I am trying to build a custom Gradle Task to perform some app maintenance operations. I would like to pass argument(s) to the task to control operations. To illustrate my dilemma, consider to following two trivial custom task classes:
// Custom task with no arguments
public class HelloClassA extends DefaultTask {
@TaskAction
public void printHello()
{
println "Hello, World!"
}
}
// Custom task with one argument
public class HelloClassB extends DefaultTask {
@TaskAction
public void printMsg(String msg)
{
println msg
}
}
They are identical except that "A" prints a hard-coded string while "B" accepts a string as an argument.

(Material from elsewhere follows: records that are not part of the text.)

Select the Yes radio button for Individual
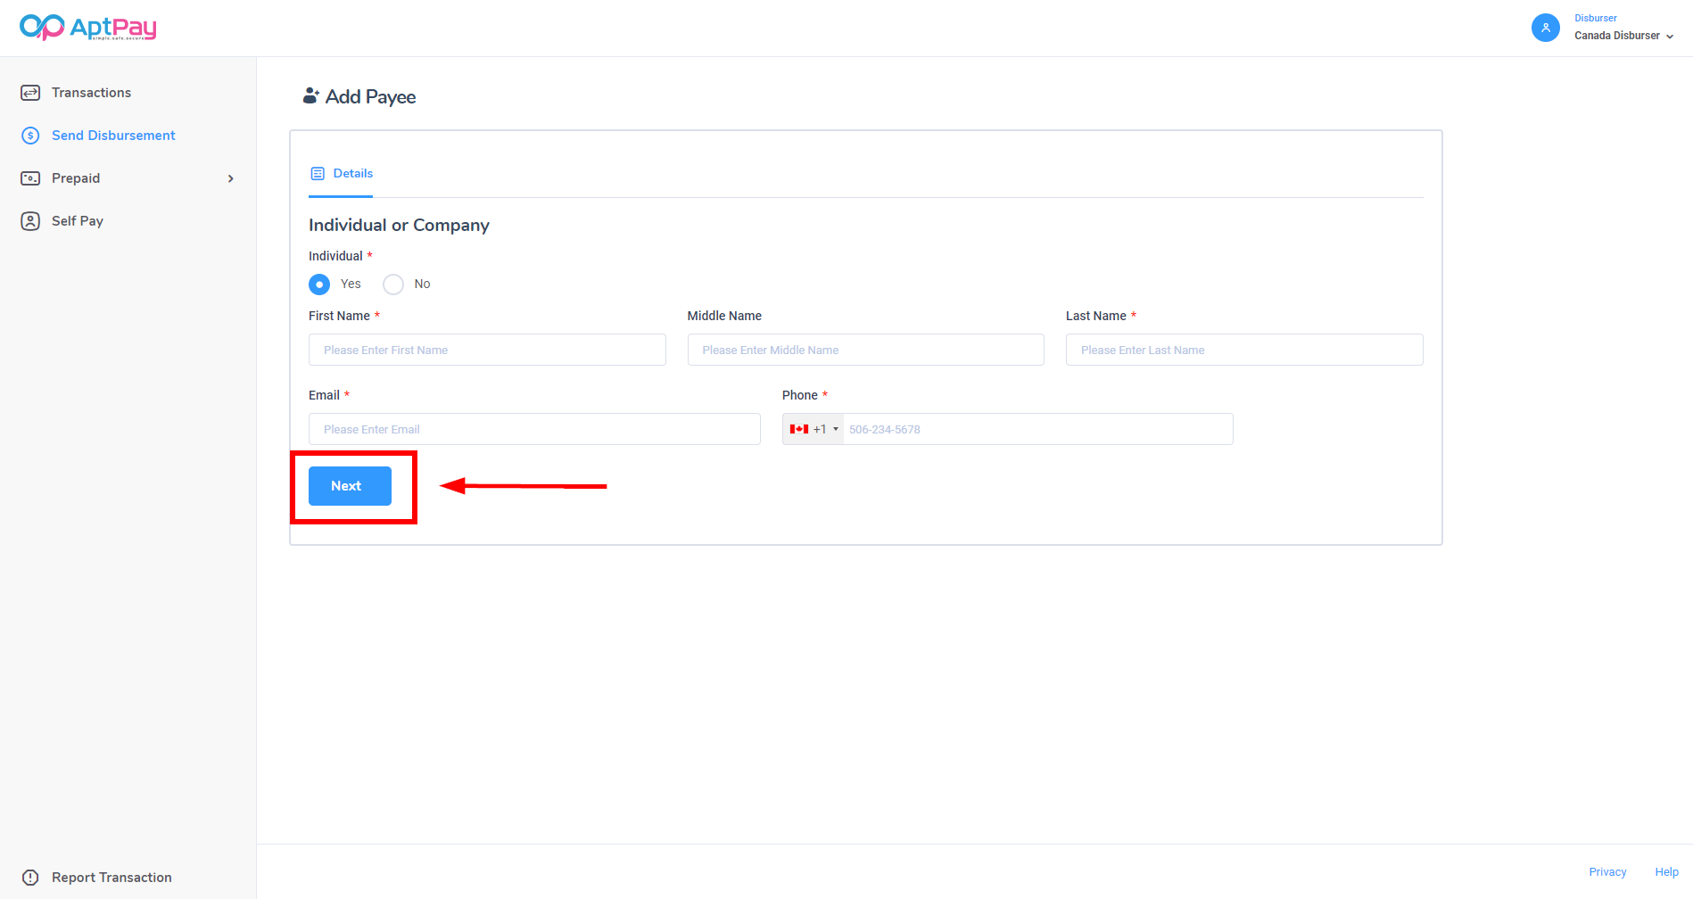This screenshot has width=1693, height=899. [319, 285]
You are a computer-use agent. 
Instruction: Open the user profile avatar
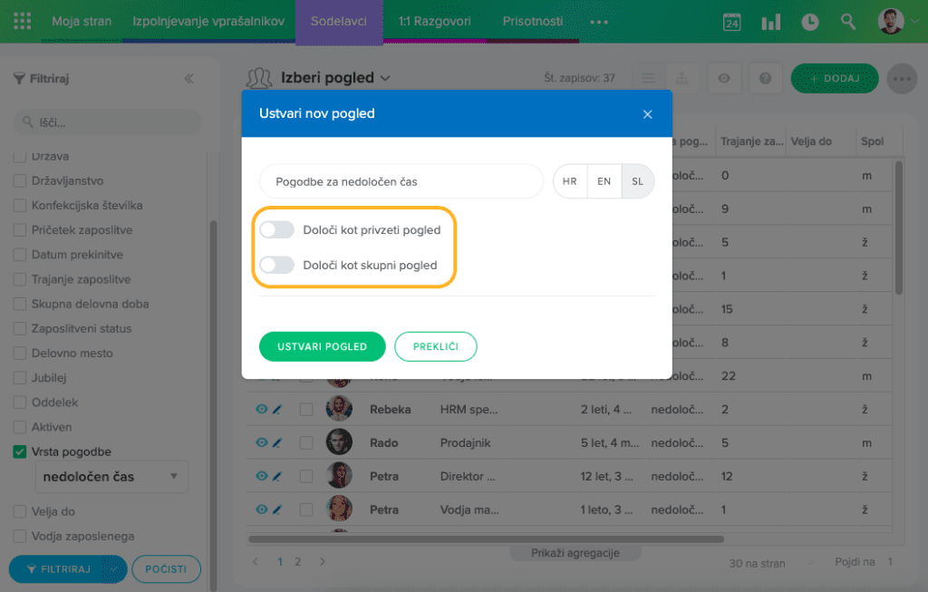pos(891,22)
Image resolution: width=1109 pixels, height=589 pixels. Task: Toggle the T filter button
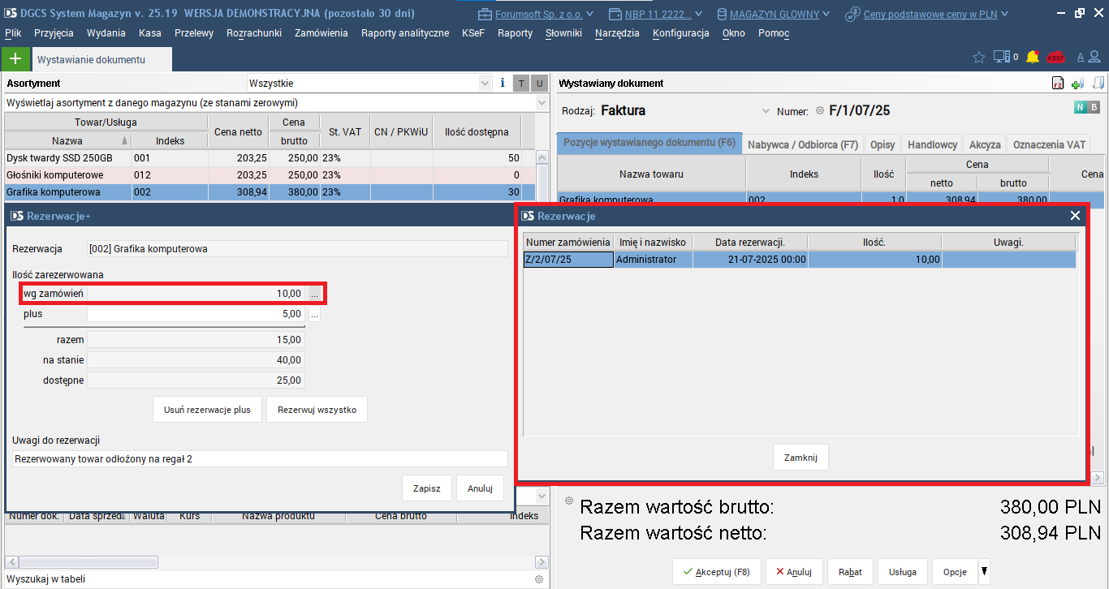521,84
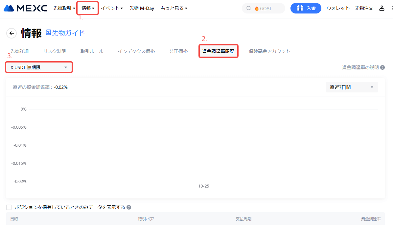
Task: Expand the もっと見る menu
Action: click(x=174, y=8)
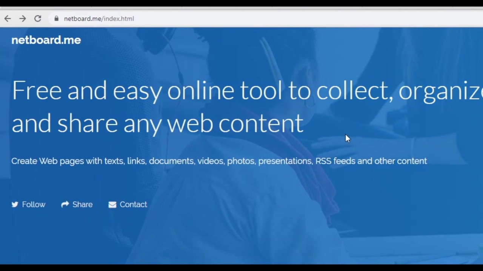The image size is (483, 271).
Task: Click the words 'RSS feeds' in subtitle
Action: [335, 161]
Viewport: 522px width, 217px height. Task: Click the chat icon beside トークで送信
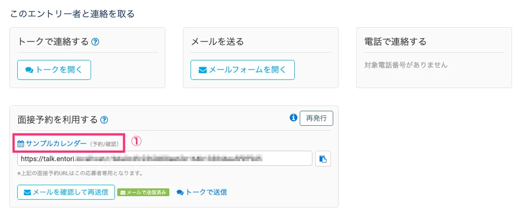pyautogui.click(x=180, y=192)
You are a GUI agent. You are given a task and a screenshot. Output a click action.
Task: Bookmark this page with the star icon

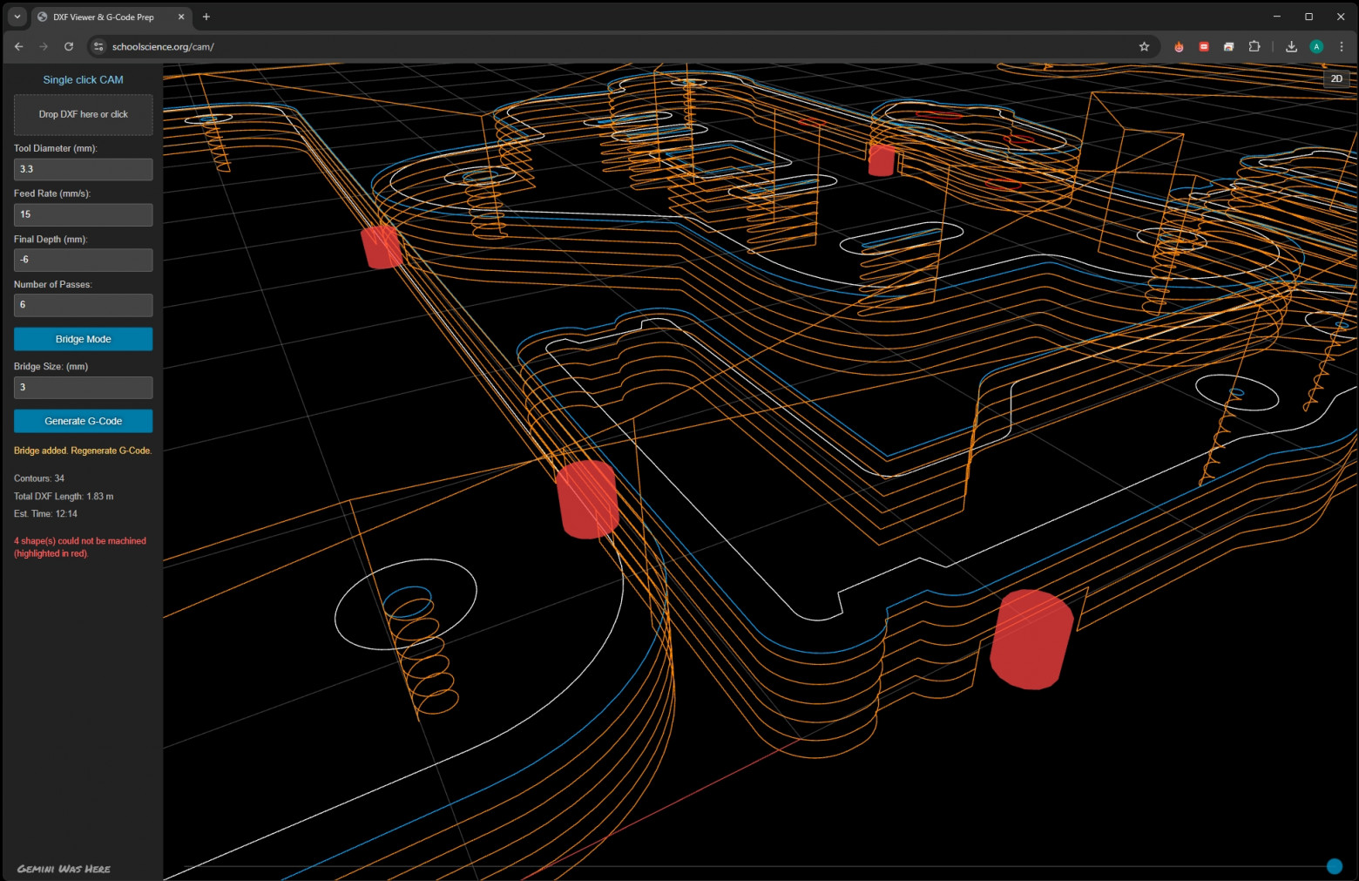(x=1144, y=47)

Class A is used in the following task:
task helloA(type:HelloClassA) { }
and is invoked by, e.g.,
gradlew.bat helloA
It works fine and prints "Hello, World!" to the Build window. However, I can't figure out the syntax is for a task to invoke Class B.
How do I do that? (or am I just way off base trying to do it this way?)
Some rather Strange Things I've noticed...
- The name of the method in the classes (e.g., "printHello") seems to be irrelevant: any reasonable name produces identical output (?).
- When invoking by gradlew.bat, any unambiguous substring of the task name works the same, e.g., "GRADLEW helloA" or "GRADLEW hell". I guess this is just GRADLE trying to be helpful (?).